Il tempo passa, pure Berlusconi & D’Alema invecchiano. Il Cav., superata la boa degli ottanta, veste i panni del “patriarca” tra figli e nipoti, vola negli States e saluti a tutti. D’Alema produce vino umbro, presenzia alle sagre di paese, la barca a vela è un lontano ricordo. Il tempo passa, e non fa sconti. Quando Bettino Craxi lancia sulle colonne dell’Avanti il progetto di “Grande Riforma”, è il 25 settembre 1979. Sono trascorsi quasi quarant’anni da allora. Com’è noto, quel tentativo si rivela “un inutile abbaiare alla luna”. Perché in Italia tutti abbaiano, purché nessuno morda. Io non sono ancora nata, anzi non sono neppure nei piani dei miei genitori, quando nel 1982 va in scena il primissimo tentativo di riformare il ping-pong, tutto italiano, tra le due Camere uguali uguali. Poi un giorno vengo al mondo, sotto il segno del Cancro, e la commissione Bozzi, la seconda, è appena fallita. Da allora, lungo i tre decenni della mia esistenza, ho assistito a una parabola stupefacente, quella del Riformatore incapace di riformare. Che si chiami Berlusconi, Prodi o Zalone, che la commissione la presieda De Mita, Iotti o D’Alema, il risultato non cambia: infinite promesse e zero riforme. Il sipario su “Non è la Rai” è calato da un pezzo, Ambra Angiolini ha mollato Renga, pure i Brangelina rompono l’idillio dell’amore eterno.

 

L’imperatore giapponese intende abdicare, e noi ci ritroviamo con due papi e due presidenti della Repubblica, melius abundare. Nelle edicole “Cioè”, la rivista cult anni 80, è fuori commercio (le lettrici la inondavano di domande meravigliose: “Se il mio ragazzo mi tiene la mano per strada, resto incinta?”), Dylan ha lasciato Brenda per poi lasciare pure Kelly, e l’ex brunetta di Beverly Hills oggi si mostra su Instagram senza capelli a causa della chemioterapia.

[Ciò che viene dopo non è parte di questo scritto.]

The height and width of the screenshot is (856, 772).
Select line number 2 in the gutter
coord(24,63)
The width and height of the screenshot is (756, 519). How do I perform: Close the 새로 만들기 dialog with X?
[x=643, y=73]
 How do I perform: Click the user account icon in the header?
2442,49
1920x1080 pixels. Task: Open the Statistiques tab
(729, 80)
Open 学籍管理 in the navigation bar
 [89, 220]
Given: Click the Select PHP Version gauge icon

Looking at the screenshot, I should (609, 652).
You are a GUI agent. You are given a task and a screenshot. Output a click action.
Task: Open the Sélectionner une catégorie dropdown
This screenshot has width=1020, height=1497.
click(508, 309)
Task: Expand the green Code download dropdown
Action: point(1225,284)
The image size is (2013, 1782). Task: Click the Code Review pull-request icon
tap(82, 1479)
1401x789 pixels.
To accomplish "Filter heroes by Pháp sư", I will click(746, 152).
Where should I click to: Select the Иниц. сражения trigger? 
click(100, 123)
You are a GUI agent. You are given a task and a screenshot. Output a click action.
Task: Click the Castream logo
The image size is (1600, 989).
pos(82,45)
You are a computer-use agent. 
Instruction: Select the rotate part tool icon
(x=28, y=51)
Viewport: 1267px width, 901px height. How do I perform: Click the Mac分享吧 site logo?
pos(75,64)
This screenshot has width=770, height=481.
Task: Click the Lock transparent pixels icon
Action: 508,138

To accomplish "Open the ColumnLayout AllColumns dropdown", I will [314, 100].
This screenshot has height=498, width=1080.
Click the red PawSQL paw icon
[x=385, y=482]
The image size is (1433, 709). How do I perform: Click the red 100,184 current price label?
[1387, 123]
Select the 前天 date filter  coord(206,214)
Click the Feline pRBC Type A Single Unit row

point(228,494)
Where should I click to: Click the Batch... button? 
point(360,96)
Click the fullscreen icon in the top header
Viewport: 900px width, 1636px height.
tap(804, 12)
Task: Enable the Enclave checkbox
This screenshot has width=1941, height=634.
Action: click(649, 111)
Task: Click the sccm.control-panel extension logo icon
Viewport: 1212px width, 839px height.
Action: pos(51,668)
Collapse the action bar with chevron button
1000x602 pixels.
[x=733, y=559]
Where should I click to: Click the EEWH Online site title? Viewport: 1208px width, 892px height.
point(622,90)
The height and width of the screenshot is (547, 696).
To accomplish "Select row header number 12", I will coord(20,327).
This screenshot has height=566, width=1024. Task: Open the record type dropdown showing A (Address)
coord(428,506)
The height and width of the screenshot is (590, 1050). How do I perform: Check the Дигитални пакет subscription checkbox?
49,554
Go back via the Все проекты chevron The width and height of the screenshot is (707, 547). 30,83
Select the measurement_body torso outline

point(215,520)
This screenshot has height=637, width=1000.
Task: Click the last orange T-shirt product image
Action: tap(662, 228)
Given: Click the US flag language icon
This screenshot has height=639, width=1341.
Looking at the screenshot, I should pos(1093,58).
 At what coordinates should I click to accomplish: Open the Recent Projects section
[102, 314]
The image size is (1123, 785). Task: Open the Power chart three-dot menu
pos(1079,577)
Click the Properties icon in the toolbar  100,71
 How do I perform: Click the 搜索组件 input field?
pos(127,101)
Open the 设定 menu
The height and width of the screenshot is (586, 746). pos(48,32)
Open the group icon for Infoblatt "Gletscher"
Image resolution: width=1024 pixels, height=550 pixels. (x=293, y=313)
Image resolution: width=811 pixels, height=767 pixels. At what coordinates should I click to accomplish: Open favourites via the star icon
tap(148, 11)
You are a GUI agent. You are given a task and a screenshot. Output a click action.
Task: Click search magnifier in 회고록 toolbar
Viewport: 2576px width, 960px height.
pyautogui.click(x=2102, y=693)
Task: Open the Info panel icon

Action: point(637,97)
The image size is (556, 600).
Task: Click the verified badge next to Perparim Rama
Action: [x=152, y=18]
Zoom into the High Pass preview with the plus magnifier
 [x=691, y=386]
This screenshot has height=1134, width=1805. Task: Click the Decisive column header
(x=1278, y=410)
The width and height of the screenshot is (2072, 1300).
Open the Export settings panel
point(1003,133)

Sprint, la polvere di malto e orzo, ha perso la battaglia contro il Nesquik, Google ha cambiato per sempre la nostra vita, l’enciclopedia è sepolta in soffitta, l’iPod è destinato all’ennesimo necrologio. Insomma, il mondo attorno a noi cambia. L’Italia resta immobile. E’ tutta colpa della Costituzione? Certo che no. Ma la resistenza culturale al cambiamento, questa sì, è colpa nostra, è la malattia da cui dobbiamo guarire. Qualcuno vorrebbe che nel mondo di AirBnb e delle prenotazioni telematiche worldwide mantenessimo un ufficio turistico per ognuna delle venti regioni in ogni paese turisticamente rilevante. E allora perché non tornare alle carrozze? Non sarà la riforma più bella del mondo, per qualcuno il dramma è che i consiglieri regionali approdino a Palazzo Madama, io avrei voluto la sfiducia costruttiva che non c’è, più poteri al premier che non ci sono. Ma intanto abbiamo un testo, frutto di un compromesso, votato dal Parlamento (anche da chi adesso grida al “ducetto”).

 

Suvvia, deponete le armi. Delle imperfezioni della Costituzione-più-bella-del-mondo avevano contezza, per primi, i Padri costituenti. Meuccio Ruini prometteva: “Noi stessi rimedieremo alle lacune e ai difetti che sono inevitabili”. Per Gaetano Salvemini, “i soli articoli che meriterebbero di essere approvati sono quelli che rendono possibile emendare, prima o poi, quel mostro di bestialità”. Non bisogna essere dotti costituzionalisti con la erre moscia per comprendere che la navette, i testi di legge che rimbalzano tra Camera e Senato anche solo per un cambio di sillaba, è fonte di lungaggini incompatibili con la contemporaneità. Un paese è competitivo se può contare su processi decisionali rapidi. La riforma costituzionale è il treno del cambiamento: vogliamo lasciarcelo sfuggire? In caso di fallimento, il day after non sarà quello dell’Apocalisse, andremo comunque in ufficio, la sera guarderemo un documentario su Netflix, e proseguiremo a invecchiare, coccolati dalla rassicurante certezza di vivere in un paese in cui nulla cambia. A parte le rughe.